If you’re a video game fan, hearing the words “film adaptation” probably makes you cringe so intensely that it looks as though your face were doing some strange twerking ritual. This was the one thought I had in mind when going to see Blizzard’s Warcraft film.
Suffice to say, I was pleasantly surprised at how well the film turned out. It’s not the greatest fantasy film ever (LOTR still reigns undefeated), but the film is definitely worth seeing, albeit with a few minor issues.
For those who are not familiar with World of Warcraft lore, it’s essentially a war between humans (the Alliance) and Orcs (the Horde) for the land of Azeroth. There are mages, dwarves, elves and warlocks as well, but essentially the plot stems around the Alliance trying to combat the Horde’s invasion of their land (because the Orc land, Draenor, is dying). The film capture’s this element of war astoundingly, also creating the impression that there is no ‘good’ and ‘bad’ side, only those corrupted by evil (Fel magic, which is essentially demon magic).
The cinematography is amazing. A fantasy film of this caliber requires a hell of a lot of CGI and the film integrates it almost perfectly into the scenes. There are a few moments where the CGI is noticeable, but if you’re not looking out for it, you hardly notice it. The action pieces are exhilarating and quite shocking at times. I was often left gaping like a fish at a particularly well executed action piece. The film leaves little to be desired in its action/epic proportions (as is fitting of a war movie).
Coupled with the CGI is an incredibly compelling score that incites a sense of expectancy and adventure. The drums kind of make your heart thump in excitement when there’s a battle about to go down. There’s also a decent amount of fan-service in the film. Quirky scenes from the game as well as previews of cities like Ironforge and Dalaran are scattered throughout. The lore is also incredibly dense… and this is where my criticisms fall.
There’s an entire world’s worth of lore packed into a two hour film here, and while you’d think two hours would be enough to explain everything, it doesn’t. Rather, the film jumps right into the backstory with very little means of explanation.

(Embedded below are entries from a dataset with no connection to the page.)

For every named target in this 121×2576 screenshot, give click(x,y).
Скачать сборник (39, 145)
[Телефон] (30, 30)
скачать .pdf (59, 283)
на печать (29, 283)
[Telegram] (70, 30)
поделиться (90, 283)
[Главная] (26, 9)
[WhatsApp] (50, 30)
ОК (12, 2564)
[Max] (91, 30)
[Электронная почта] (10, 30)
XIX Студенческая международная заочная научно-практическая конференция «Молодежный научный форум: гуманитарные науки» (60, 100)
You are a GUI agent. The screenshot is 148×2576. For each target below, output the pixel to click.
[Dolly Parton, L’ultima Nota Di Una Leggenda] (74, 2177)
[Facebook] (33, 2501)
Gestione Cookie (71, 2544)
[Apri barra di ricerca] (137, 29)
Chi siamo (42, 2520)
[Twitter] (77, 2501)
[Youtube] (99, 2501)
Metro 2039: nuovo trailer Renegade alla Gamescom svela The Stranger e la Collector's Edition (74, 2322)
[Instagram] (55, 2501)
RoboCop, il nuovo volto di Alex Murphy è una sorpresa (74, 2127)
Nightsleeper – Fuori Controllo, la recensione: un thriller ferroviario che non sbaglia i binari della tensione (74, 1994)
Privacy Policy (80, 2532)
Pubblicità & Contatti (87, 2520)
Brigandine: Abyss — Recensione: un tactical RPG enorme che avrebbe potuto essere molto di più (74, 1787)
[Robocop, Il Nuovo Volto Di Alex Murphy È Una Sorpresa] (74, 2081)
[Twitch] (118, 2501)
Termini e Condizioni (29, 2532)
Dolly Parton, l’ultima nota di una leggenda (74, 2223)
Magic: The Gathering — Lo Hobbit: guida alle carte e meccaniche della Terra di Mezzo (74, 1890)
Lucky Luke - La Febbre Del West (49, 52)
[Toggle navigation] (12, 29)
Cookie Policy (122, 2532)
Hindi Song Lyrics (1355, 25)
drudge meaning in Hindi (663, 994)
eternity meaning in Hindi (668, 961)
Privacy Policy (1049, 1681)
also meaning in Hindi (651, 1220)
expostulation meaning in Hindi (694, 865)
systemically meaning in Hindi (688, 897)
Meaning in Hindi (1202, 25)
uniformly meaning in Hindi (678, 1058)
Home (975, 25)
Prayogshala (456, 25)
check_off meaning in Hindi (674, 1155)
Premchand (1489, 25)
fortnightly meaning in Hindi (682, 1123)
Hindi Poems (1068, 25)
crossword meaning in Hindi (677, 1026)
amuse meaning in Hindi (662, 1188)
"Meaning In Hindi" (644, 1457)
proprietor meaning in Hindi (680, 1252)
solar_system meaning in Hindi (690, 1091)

And what explanation there is, is done at such a quick pace it feels as though you’re cramming for exams without having studied at all. If you’re not a fan of WoW, you’re going to be thoroughly overwhelmed (they make up for it with their bad-ass griffins and raging battles, but still).
There’s no time to grow attached to the characters or understand their personalities either. While the film’s pace is faster than Sonic the Hedgehog, there were some pointless aspects I could have done without. I’m massively hinting at the attempted romance between Lothar and Garona.
I understand the need for it (it makes her apparent betrayal sting all the more) but it just seemed really forced and cached on to me. It felt unnecessary and all that time spent on establishing their sexual tension through stares could have been used to further explain lore or establish connections to significant characters (like Medivh, who I should have felt sad about dying, but didn’t because he didn’t have enough screen time to form an attachment to).
Other than its fast pacing and tacky romance scenes though, the film has definitely surpassed my video game movie standards. The cinematography and score were great and the characters pretty well rounded. I would have liked a more in depth story-line with more character development, but I guess there’s only so much you can expect from a film trying to cram a video game’s worth of plot into a cinematically acceptable time-frame.